------ SUPPLIED DATA

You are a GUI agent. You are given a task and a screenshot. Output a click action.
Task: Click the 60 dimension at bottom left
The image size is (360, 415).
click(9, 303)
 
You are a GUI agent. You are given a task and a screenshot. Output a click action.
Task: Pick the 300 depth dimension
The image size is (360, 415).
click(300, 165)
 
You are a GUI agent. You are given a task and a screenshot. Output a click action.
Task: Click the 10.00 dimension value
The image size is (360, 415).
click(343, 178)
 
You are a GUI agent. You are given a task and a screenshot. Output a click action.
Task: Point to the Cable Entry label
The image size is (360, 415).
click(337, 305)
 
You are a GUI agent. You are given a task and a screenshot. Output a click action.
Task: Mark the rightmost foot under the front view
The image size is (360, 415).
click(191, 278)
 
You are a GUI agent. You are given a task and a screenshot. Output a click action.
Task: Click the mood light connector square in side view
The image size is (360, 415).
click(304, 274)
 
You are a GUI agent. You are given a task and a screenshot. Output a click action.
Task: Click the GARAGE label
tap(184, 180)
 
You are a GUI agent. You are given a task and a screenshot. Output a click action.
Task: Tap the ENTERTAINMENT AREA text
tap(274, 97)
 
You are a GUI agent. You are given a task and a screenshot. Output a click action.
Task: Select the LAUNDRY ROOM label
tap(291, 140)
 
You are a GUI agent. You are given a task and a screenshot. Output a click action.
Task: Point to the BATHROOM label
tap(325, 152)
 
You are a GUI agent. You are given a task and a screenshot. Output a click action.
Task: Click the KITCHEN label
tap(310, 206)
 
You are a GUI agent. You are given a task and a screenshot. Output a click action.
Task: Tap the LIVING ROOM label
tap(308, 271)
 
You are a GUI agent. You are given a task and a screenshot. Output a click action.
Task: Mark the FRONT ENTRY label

------------

Please return each line above that contains the string "view". Case counts.

> OUTPUT OF THE TASK:
Task: Mark the rightmost foot under the front view
Task: Click the mood light connector square in side view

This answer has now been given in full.